Los controles de costes también podrían afectar, en teoría, al ritmo de las actualizaciones, el mantenimiento o la ampliación de capacidad de la red. Eso crearía riesgos de congestión, menor calidad del servicio, problemas de cobertura o interrupciones durante cambios de plataformas y tecnologías.
No hay pruebas suficientes para afirmar que Keppel haya decidido recortar la inversión en la red ni que ya se haya producido un deterioro. Se trata de un posible efecto que dependerá de cómo se ejecute el plan.
Durante una reestructuración, la comunicación será clave.
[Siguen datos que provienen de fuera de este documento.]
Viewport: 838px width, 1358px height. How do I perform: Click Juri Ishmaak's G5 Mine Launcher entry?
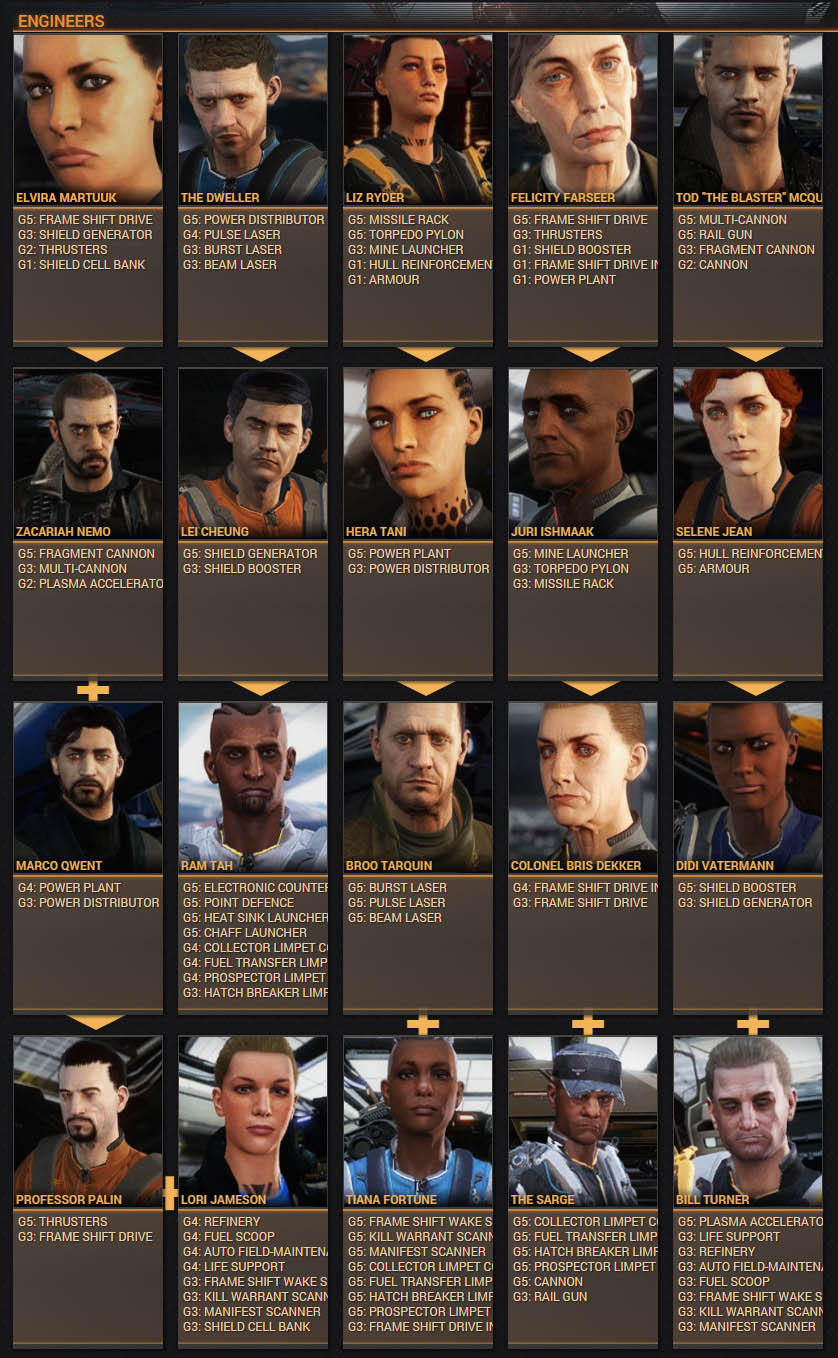(571, 553)
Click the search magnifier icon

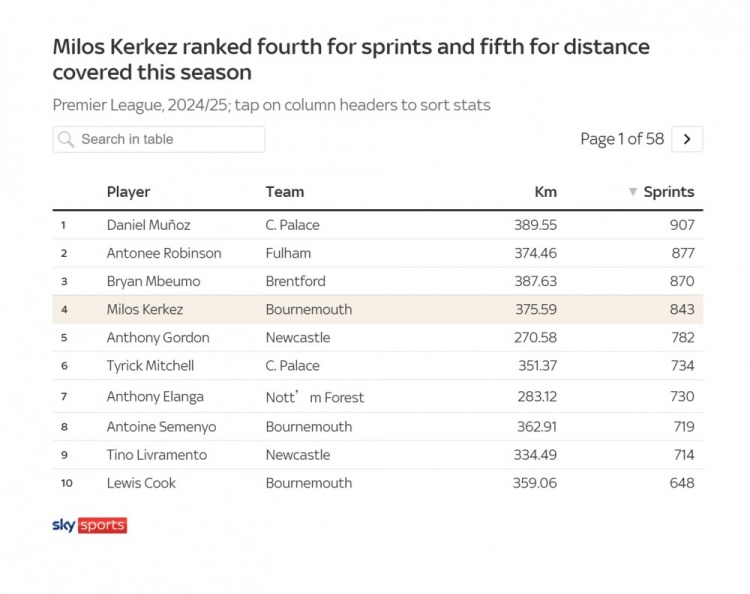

M1 debería informar con antelación y de forma concreta sobre la retirada de productos, las interrupciones, los cambios en los canales de atención y las opciones de migración.
También sería importante mantener vías claras para escalar un problema a personal humano cualificado, publicar indicadores de rendimiento del servicio y ofrecer soluciones rápidas cuando los clientes resulten perjudicados. Expertos han destacado la comunicación proactiva como un elemento esencial para conservar la confianza.
La operación por la que Simba iba a adquirir M1 quedó paralizada después de que la Autoridad de Desarrollo de Medios e Infocomunicaciones de Singapur (IMDA, por sus siglas en inglés) suspendiera su evaluación. El organismo descubrió que Simba podría haber utilizado bandas de radiofrecuencia que no tenía asignadas para prestar servicios móviles.
La IMDA consideró que la investigación podía ser relevante para su evaluación de la operación y señaló que tomaría medidas de cumplimiento si se confirmaba una infracción.
Con la revisión suspendida, Keppel permitió que el acuerdo de compraventa expirara en la fecha límite definitiva, el 21 de mayo de 2026. Posteriormente, Tuas, la empresa matriz de Simba, puso fin al acuerdo.
Keppel activó entonces un plan de contingencia de 90 días centrado en ajustar el tamaño de M1 y reducir costes, aunque la compañía mantiene abierta la posibilidad de una futura desinversión.
La prueba decisiva para los consumidores será si M1 consigue demostrar que las medidas de eficiencia no se traducen en una atención más lenta, menos opciones, menor resiliencia ni una peor calidad de red.